Random Thoughts on AI Slop
A criticism about AI in general is its ability to generate "slop"—but I feel the label masks the nuance behind it.
By design, AI slop exists because people trade speed for quality. Convenient creation. Quick and dirty.
When you expose such work to the public, the perception of "unfinished" can taint your creations.
However…
If your value stream favors speed over quality, then slop isn't so bad. In fact, it's desirable.
So why would you ever want slop?
• Prototype to learn: You ship an ugly functional alpha so users can give you feedback on what needs fixing.
• Functional benefit: Working software to complete a workflow now is more valuable than waiting for something more polished. Function over finish. (Especially if you commit to fixing the rough edges later.)
I lean on these two a lot when building prototypes with AI.
• Acceptable lower standards: The people consuming your work don't care if it's sloppy; in some cases, they may prefer to consume your work raw and unfinished.
• Speed to communication/first to market: Where getting information fast is more valuable than tightening the prose.
While I personally don't think slop is justified in these two bullets, I can understand why others do.
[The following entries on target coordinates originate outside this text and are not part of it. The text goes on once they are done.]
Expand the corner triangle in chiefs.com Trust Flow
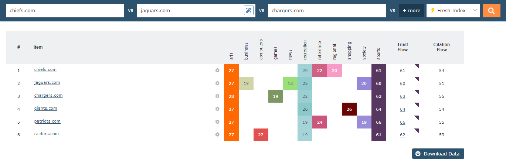506x168 pixels. (417, 66)
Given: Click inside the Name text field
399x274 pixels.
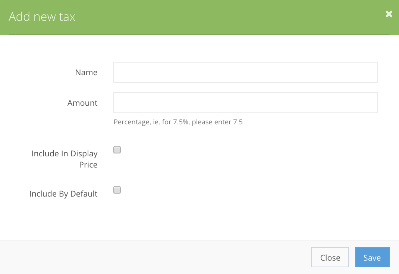Looking at the screenshot, I should [246, 72].
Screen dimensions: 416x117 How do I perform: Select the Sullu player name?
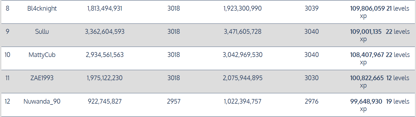coord(42,32)
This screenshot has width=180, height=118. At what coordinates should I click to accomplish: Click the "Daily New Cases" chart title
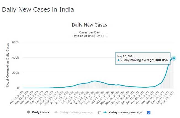tap(89, 25)
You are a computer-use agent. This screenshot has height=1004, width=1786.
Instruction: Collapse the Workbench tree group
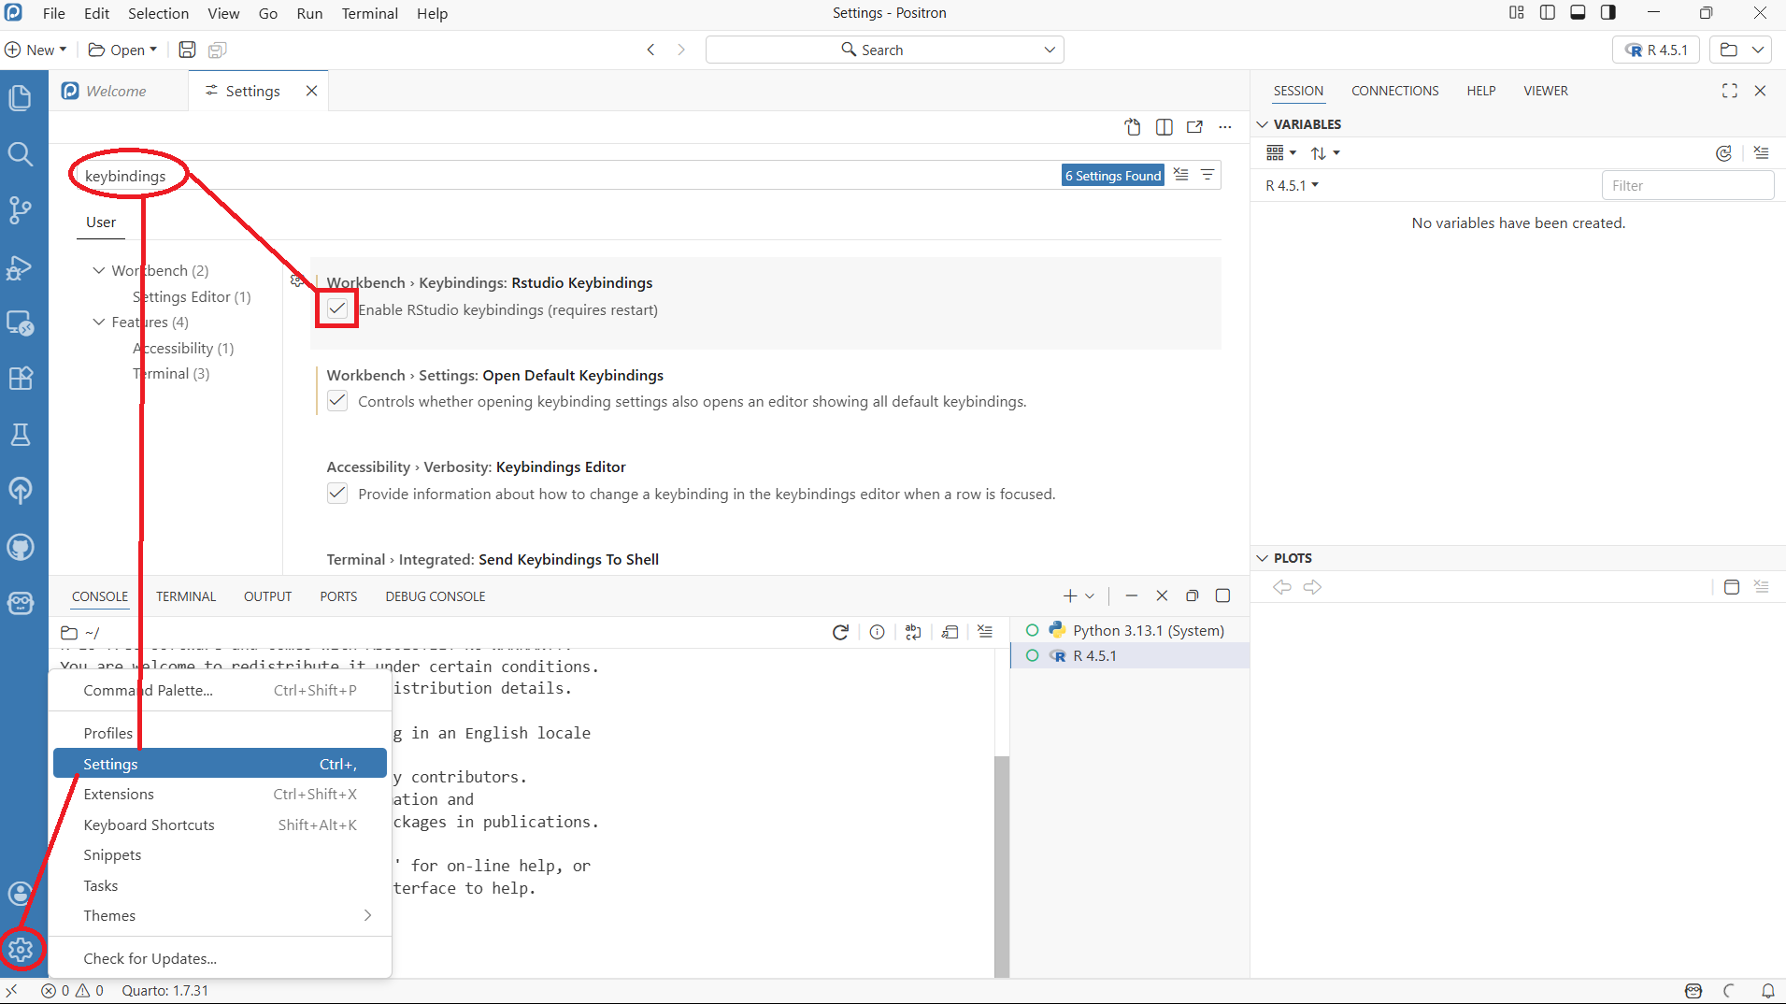pos(99,270)
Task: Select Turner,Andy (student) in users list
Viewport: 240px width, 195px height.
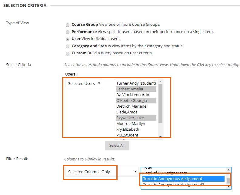Action: (136, 83)
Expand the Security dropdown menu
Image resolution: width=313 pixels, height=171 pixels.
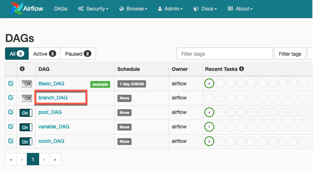[93, 9]
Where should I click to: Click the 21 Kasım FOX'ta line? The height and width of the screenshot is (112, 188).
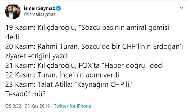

As a designer, I hate consuming AI slop. But, if that slop generates important value for you or its consumers, it shouldn't be dismissed.
As a designer, here's how you can embrace speed and minimize slop:
1. Commit 100% to fixing it. This is the downstream solution, where you publish slop but also tell your consumers you vow to fix and improve along the way. This is exactly how Anthropic launched Claude Design: With a very broke alpha that it committed to improving in the months post launch (prototype to learn + functional benefit).
2. Build quality upfront. The classic Lean upstream solution. Prevent slop from generating in the first place. This means creating solid AI inputs, guardrails and linters to fix as much slop as possible before release. This is where I try to center my work.
So the next time you hear someone complain about AI slop, pause and ask: Are they citing a specific example, or is it a vague blanket statement? And if specific, is the slop valuable to either the creator, the consumer or both?
Rather than settle for an instant visceral reaction to AI slop, slow down and unpack the reasoning behind the label. That analysis may surprise you.